Example 3: Bioavailability of Cannabinoids in Human Subjects

[000202] Cannabis extracts formulated in TG-03 (flax seed), MAG-03 (fish oil) or PL-03 (krill oil), as well as medium chain triglyceride (MCT) as a control, are administered to healthy human volunteers. Subjects are dosed either once, or twice (an initial dose at time = 0 hours, and again at time = 12 hours) and the study is terminated at 24 hours. Throughout the study, blood is drawn from the subjects at regular intervals, and the pharmacokinetic parameters of cannabinoids are determined using standard methods (see Examples 1 and 2).

[000203] Cannabinoid formulations administered to subjects include formulations with CBD as the predominant cannabinoid, or formulations that include both CBD and THC.

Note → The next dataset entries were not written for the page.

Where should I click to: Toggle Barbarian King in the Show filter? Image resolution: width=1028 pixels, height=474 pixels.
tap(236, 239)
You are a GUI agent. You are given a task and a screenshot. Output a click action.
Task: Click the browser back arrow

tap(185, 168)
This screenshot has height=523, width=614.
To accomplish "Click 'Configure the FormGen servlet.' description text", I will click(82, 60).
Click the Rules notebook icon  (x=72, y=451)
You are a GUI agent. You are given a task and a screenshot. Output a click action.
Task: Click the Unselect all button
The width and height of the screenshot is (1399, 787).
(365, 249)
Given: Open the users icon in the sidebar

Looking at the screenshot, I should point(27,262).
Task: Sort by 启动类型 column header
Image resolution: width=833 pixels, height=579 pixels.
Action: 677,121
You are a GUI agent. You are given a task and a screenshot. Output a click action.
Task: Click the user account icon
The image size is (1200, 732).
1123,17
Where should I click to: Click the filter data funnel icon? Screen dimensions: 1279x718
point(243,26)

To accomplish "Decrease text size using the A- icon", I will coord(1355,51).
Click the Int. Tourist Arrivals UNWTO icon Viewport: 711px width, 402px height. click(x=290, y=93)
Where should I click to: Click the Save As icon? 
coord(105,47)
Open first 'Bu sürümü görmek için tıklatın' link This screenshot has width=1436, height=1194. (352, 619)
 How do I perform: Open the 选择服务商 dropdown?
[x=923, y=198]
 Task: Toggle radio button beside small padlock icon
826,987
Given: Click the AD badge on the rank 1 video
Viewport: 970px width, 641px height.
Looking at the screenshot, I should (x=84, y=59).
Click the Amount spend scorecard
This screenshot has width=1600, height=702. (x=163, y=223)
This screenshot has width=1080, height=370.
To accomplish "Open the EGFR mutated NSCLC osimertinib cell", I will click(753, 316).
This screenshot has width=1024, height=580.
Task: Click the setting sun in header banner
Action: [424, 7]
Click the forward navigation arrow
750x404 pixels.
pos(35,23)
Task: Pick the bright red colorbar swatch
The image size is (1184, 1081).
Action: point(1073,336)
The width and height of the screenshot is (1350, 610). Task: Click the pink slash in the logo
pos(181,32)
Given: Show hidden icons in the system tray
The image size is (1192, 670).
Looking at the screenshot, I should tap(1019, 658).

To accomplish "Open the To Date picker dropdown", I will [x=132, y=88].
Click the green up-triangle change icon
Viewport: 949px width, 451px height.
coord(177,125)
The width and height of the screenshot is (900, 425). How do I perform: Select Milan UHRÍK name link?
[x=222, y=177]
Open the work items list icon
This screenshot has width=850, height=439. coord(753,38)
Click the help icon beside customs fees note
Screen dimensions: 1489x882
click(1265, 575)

[000204] Bioavailability is measured by standard techniques that assess plasma concentration over time to calculate the area under the curve (AUC), maximum concentration (Cmax) and time to maximum concentration (Tmax) following oral administration. [000205] In healthy volunteers, bioavailability of cannabinoids, variability of bioavailability between subjects, and variability caused by the effects of meals on cannabinoid absorption are improved when cannabinoids are formulated in flax seed, fish or krill oils, when compared to other carriers such as MCT oil. Improvements in bioavailability are observed as increased AUC, Cmax and Tmax. Improvement in variability and/or predictability of cannabinoid bioavailability is observed as reduced variance in AUC, Cmax and Tmax between human subjects, or by demonstrating that the pharmacokinetic parameters are bioequivalent between dosing in a fasted or fed state.

[000206] Bioavailability of cannabinoids administered orally to fasting subjects is also compared to bioavailability of cannabinoids administered orally to subjects who have recently consumed a high fat meal. When formulated in MCT oil, cannabinoids are more rapidly absorbed in fasting subjects compared to subjects who recently consumed a fatty meal. This is observed as a shorter Tmax in the fasting subject group. Overall bioavailability is increased, which is observed as a higher AUC and Cmax in the fatty meal group. The effect of fasting versus a high fat meal on bioavailability of cannabinoids formulated in TG-03, MAG-03 or PL-03 is assayed. Fasting subjects (for example, subjects who have fasted overnight), and subjects who have recently consumed a high fat meal (for example, in the 30 minutes prior to administration of cannabinoid formulations), are administered CBD or CBD and THC formulated in TG-03, MAG-03 or PL-03, or MCT as a control.

[000207] Formulation of cannabinoids with TG-03, MAG-03 or PL-03 reduces variation in bioavailability with respect to a subject’s recent eating history. Differences between the Tmax, AUC or Cmax in fasting individuals versus those that had consumed a high fat meal are reduced or absent, when comparing differences in the Tmax, AUC or Cmax of subjects administered cannabinoids formulated in MCT. Further, AUC, Cmax and Tmax of subjects administered cannabinoids formulated in TG-03, MAG-03 or PL-03 are improved and less variable compared to AUC, Cmax and Tmax of subjects administered cannabinoids formulated in MCT oil, in either the fasting or the high fat meal population. .

OTHER EMBODIMENTS [000208] While the invention has been described in conjunction with the detailed description thereof, the foregoing description is intended to illustrate and not limit the scope of the invention, which is defined by the scope of the appended claims. Other aspects, advantages, and modifications are within the scope of the following claims.